A federal judge has ruled that using a competitor's trademark as a keyword trigger for PPC ads is not a confusing misuse of the mark--that (stated in the language of trademark law) it is not likely to create the erroneous belief that my goods or services are authorized by, sponsored by, licensed by, or are in some way associated with their brand.
If I am not mistaken, this was the only possible legal vulnerability, and it has been eliminated in federal court (pending a theoretical appeal: ok).
Beyond this, legitimate comparison of products is solidly sanctioned by law, as is competitive advertising which does not impugn the reputation of another company, and which does not erroneously imply any confusing connection between the two companies as described above.
In other words, I believe it's in the bag. Now, being grateful for and seriously heeding your wise warning, could I survive defending a nuisance lawsuit, despite that it would be launched with no legal merit whatsoever from the getgo? Maybe, maybe not. Does such a prospect frighten me? Honestly: yes it does. But they could sue me for anything, anything at all just the same, any frivolous lawsuit whose sole aim is to drain my resources and sink my company, regardless of the fact that the case hasn't a shred of a legal leg to stand on... I might as well cower in fear and never challenge their market dominance by my mere existence then, play it safe and pray for their tolerant indulgence.

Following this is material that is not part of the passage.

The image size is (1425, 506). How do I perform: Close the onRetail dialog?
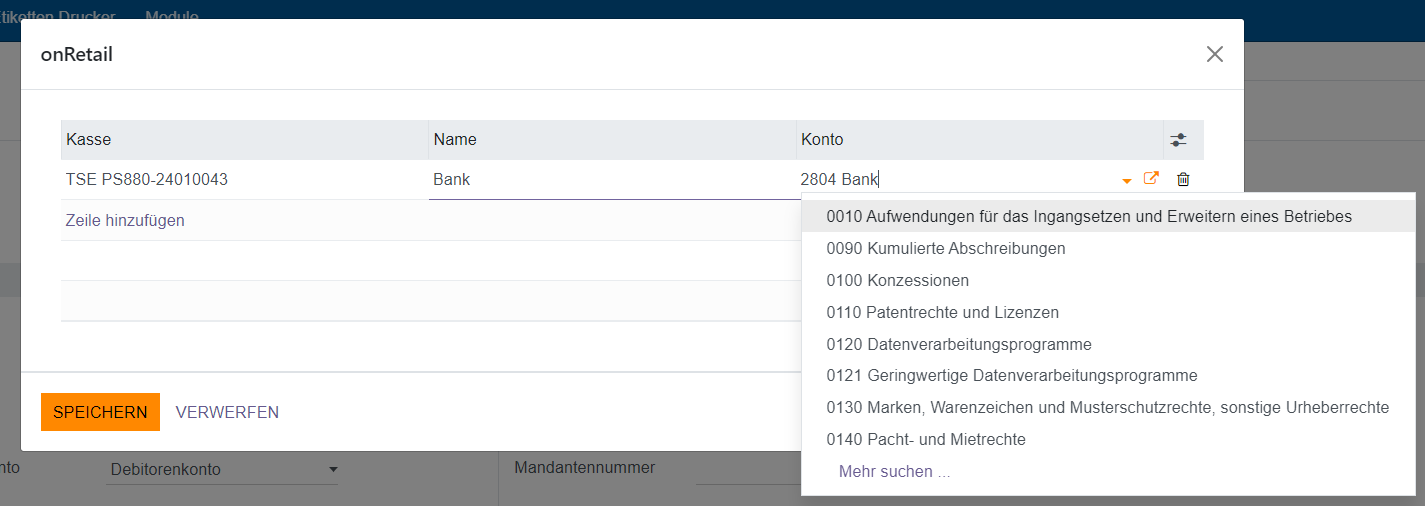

My ads and website do nothing but tout the quality and value of only my own products, period. No other brand is ever slighted, compared or even mentioned.
| 5:51 pm on Dec 19, 2004 (gmt 0)|
LuckyChucker-- for what it's worth;
If you intend to keep the keyword then hire an attorney to communicate with their lawyer. Opening communication without representation is foolish.
Your attorney will sound them out and get to their bottom line hopefully for under 4 billed hours. So for under $1,000 you will get an idea how hard they intend to fight. If your adversary is a Fortune 500 you are probably screwed unless your lawyer has case law in hand supporting you. If it is a mom and pop organization they may back off once they see you "may" be willing to fight. No one but lawyers like drawn out legal proceedings.